Staël-Holstein came from a German-Swedish-Baltic noble family of Westphalian origin ( Staël von Holstein ) and was related to the husband of the French writer Madame de Staël . He grew up in his Baltic homeland speaking German and French, on his parents' estate in Testama , which he inherited around 1900, and is still in good condition today .
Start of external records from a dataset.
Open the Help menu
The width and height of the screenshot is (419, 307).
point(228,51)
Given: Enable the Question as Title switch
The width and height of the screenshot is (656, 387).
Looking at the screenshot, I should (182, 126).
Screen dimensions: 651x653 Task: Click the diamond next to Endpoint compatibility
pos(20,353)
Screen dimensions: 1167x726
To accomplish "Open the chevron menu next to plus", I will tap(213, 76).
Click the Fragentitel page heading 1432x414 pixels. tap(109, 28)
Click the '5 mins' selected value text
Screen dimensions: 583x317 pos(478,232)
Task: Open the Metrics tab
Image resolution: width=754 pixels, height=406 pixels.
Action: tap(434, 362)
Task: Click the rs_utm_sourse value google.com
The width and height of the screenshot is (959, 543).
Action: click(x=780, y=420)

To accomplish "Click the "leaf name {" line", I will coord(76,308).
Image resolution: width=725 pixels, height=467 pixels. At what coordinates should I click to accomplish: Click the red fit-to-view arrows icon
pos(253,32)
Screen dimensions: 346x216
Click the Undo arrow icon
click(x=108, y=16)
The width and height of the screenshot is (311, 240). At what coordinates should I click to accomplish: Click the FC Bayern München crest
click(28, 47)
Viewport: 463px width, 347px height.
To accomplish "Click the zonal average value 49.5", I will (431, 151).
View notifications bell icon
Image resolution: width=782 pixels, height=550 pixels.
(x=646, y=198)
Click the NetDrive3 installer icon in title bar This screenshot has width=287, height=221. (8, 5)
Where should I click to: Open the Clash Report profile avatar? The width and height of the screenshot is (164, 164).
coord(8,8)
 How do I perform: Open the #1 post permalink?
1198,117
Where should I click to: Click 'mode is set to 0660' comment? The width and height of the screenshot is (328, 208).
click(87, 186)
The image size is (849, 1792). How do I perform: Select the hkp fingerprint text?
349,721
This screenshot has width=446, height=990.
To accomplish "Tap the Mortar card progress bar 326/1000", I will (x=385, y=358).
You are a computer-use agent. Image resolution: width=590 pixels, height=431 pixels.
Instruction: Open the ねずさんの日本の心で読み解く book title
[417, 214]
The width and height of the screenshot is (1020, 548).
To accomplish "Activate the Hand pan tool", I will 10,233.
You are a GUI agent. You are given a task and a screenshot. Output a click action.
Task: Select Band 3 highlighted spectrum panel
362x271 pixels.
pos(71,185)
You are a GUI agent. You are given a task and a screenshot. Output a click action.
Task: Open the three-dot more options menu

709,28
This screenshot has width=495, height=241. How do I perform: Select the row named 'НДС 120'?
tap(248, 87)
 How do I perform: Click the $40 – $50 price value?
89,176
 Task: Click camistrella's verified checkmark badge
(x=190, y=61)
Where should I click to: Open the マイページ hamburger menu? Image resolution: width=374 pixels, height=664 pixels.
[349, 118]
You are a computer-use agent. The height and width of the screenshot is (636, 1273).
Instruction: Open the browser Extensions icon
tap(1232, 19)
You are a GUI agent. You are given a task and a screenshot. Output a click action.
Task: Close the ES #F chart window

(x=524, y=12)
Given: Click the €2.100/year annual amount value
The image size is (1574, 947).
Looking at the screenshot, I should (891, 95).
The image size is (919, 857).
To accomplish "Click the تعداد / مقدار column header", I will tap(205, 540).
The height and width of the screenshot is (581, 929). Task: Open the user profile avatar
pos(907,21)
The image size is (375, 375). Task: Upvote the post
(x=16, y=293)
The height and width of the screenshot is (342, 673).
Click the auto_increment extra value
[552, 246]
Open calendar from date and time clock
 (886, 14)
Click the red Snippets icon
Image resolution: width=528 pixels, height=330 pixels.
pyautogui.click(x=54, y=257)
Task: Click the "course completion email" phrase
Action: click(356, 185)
After attending grammar school in Pernau and studying philology in Dorpat , he went to Germany to study oriental studies. After studying for three years at the University of Berlin (at that time the participation in a duel is on record with the Prussian authorities), he completed his dissertation at the University of Halle with Richard Pischel , which he completed in 1900. At the time, Pischel was the world's leading expert on Prakrit , the original form of Indian Sanskrit . The subject of the dissertation was the translation of the second part of the Karmapradipa , a Vedic sutra. The first part had also been translated by Pischel in 1889 as part of a dissertation by Friedrich Schrader .

After completing his doctorate, Staël-Holstein traveled through Europe and India and studied with various prominent orientalists and Indologists. In 1909 he received a call to the University of Saint Petersburg for an assistant professorship in the exploration of the Central and East Asian regions of Russia. At the same time he became a member of the Academic Committee for the Study of Central Asia and the Far East (ACECAFE). In 1912 he went to Harvard University to study Sanskrit.

When the October Revolution broke out in 1917, Staël-Holstein was in Beijing (China). Although the new Estonian government partially expropriated him as part of the Estonian land reform in 1919, he took on Estonian citizenship. However, he spent the rest of his life in Beijing.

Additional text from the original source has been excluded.